WHAT TO WORK ON:
Reproduce the material below word for word, from the line containing "Locate an element on the screen. The image" through the last line of the material.

DATA SHOWN:
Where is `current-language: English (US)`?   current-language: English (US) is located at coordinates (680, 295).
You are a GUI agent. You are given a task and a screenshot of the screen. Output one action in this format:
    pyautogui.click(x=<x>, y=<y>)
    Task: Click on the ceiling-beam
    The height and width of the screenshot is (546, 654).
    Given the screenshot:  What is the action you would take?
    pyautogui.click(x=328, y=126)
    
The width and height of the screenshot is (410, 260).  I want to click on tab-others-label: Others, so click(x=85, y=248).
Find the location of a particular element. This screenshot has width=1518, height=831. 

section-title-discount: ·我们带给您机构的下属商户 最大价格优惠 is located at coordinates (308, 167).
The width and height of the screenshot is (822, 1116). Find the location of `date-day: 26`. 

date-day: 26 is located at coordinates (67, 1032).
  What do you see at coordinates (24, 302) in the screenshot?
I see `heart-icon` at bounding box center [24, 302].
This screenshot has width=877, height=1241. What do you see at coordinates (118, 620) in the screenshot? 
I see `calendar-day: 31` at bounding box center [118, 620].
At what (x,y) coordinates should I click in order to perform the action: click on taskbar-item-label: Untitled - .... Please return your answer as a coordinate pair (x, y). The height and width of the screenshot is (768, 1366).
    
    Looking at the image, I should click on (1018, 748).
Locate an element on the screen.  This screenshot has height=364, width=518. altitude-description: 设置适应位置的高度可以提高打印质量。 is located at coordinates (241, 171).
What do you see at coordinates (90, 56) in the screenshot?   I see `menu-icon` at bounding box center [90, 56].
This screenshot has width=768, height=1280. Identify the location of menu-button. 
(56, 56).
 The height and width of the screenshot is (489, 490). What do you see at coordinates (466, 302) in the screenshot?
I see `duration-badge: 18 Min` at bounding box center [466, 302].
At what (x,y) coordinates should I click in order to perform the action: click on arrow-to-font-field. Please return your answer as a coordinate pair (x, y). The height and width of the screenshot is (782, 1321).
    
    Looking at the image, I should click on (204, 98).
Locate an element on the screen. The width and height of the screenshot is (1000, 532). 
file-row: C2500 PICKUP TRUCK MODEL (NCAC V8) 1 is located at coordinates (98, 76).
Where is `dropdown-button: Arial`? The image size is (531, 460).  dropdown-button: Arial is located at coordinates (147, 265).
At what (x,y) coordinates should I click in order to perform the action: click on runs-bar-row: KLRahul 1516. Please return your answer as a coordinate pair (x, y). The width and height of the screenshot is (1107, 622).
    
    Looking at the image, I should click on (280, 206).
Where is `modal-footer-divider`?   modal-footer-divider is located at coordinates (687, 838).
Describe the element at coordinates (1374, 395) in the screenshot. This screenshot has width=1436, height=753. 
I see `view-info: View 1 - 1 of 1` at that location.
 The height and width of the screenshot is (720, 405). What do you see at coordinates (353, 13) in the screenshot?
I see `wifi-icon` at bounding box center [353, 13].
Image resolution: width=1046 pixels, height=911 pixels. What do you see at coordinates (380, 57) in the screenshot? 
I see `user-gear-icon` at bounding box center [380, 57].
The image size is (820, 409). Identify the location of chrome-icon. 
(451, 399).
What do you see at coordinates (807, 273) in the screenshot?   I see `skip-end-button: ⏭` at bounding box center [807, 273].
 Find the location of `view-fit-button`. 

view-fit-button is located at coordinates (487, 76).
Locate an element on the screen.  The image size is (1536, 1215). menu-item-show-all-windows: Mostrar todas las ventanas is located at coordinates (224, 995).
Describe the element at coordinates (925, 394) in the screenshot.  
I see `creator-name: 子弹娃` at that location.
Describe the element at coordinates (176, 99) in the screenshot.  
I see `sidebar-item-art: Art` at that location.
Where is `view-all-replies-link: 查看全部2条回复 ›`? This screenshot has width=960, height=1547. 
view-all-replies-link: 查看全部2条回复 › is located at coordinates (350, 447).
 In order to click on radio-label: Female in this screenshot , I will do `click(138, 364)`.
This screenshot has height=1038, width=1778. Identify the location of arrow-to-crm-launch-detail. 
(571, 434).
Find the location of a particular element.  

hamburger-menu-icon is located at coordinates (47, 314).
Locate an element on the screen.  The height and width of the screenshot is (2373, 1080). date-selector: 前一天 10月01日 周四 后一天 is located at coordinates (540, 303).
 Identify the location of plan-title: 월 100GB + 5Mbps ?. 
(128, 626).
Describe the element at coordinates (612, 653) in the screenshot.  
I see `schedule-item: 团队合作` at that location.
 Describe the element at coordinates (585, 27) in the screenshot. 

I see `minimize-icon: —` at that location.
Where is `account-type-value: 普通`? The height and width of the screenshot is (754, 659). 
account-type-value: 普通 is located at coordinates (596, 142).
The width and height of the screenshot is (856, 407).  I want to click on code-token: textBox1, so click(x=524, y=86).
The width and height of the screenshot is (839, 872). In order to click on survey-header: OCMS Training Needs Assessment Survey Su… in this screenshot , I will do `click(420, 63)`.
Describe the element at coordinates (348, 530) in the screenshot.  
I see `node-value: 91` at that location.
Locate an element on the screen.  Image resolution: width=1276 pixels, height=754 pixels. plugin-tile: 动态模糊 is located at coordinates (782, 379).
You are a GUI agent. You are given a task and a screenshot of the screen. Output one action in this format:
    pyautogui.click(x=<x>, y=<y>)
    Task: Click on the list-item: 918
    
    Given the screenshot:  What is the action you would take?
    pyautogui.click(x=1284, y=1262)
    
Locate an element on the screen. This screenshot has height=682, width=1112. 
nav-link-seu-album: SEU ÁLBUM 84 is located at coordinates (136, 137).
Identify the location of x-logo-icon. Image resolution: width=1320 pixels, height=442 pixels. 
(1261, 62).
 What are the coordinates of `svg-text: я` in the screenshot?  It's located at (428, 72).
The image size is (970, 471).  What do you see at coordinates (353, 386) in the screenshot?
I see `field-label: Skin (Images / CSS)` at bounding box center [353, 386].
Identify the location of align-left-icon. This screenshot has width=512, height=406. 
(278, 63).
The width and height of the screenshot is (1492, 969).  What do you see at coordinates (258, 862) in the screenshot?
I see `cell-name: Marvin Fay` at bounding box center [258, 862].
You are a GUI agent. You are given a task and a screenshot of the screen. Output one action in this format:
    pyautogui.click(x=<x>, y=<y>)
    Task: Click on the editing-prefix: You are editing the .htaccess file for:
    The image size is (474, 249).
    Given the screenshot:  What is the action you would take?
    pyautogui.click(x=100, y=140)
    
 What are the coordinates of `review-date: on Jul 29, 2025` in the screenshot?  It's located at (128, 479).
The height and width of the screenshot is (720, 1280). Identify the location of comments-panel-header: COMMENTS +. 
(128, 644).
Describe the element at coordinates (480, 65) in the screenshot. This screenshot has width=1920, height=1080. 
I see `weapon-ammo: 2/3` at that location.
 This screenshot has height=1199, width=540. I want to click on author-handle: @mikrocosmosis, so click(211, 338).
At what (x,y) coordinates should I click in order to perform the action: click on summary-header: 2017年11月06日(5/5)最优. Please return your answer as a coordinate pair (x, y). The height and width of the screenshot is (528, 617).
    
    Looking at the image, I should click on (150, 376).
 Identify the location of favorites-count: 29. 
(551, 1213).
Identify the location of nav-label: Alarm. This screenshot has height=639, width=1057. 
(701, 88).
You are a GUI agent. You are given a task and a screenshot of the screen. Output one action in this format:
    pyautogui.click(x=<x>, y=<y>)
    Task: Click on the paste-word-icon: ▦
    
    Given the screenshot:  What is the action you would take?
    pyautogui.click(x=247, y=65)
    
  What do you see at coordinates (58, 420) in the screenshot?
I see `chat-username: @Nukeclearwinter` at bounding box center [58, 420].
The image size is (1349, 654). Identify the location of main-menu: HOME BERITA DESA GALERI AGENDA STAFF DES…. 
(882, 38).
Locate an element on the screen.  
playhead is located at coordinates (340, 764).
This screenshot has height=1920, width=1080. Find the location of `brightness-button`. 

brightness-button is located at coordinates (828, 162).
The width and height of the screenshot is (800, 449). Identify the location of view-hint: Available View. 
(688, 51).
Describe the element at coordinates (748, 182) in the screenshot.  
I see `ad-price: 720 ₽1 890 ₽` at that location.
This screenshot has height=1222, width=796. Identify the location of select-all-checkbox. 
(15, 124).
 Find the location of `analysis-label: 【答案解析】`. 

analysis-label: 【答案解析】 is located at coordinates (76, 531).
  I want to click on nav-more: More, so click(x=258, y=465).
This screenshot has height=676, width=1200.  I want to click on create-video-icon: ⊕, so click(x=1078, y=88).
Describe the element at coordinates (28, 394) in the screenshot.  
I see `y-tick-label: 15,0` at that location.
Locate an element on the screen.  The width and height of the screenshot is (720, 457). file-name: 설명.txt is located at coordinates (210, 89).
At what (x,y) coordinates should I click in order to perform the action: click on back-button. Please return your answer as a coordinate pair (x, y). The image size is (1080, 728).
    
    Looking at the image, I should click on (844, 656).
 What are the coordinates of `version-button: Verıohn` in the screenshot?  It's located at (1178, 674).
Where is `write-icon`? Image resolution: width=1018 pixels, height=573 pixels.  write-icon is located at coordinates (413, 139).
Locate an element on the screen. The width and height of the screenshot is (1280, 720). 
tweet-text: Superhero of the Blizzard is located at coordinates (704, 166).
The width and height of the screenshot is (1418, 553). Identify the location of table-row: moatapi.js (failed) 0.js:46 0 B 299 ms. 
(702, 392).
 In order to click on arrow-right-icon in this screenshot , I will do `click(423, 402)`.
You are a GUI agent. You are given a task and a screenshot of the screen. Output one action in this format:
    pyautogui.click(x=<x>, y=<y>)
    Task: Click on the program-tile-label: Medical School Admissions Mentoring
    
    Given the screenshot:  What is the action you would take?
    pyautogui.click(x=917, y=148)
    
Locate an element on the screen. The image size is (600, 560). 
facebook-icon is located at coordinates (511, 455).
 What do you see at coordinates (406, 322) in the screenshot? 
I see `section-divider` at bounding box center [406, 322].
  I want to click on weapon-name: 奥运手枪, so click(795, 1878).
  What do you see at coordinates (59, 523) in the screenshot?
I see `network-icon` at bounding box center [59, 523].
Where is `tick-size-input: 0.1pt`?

ANSWER TO THE EXERCISE:
Locate an element on the screen. The image size is (600, 560). 
facebook-icon is located at coordinates (511, 455).
 What do you see at coordinates (406, 322) in the screenshot? 
I see `section-divider` at bounding box center [406, 322].
  I want to click on weapon-name: 奥运手枪, so click(795, 1878).
  What do you see at coordinates (59, 523) in the screenshot?
I see `network-icon` at bounding box center [59, 523].
Where is `tick-size-input: 0.1pt`?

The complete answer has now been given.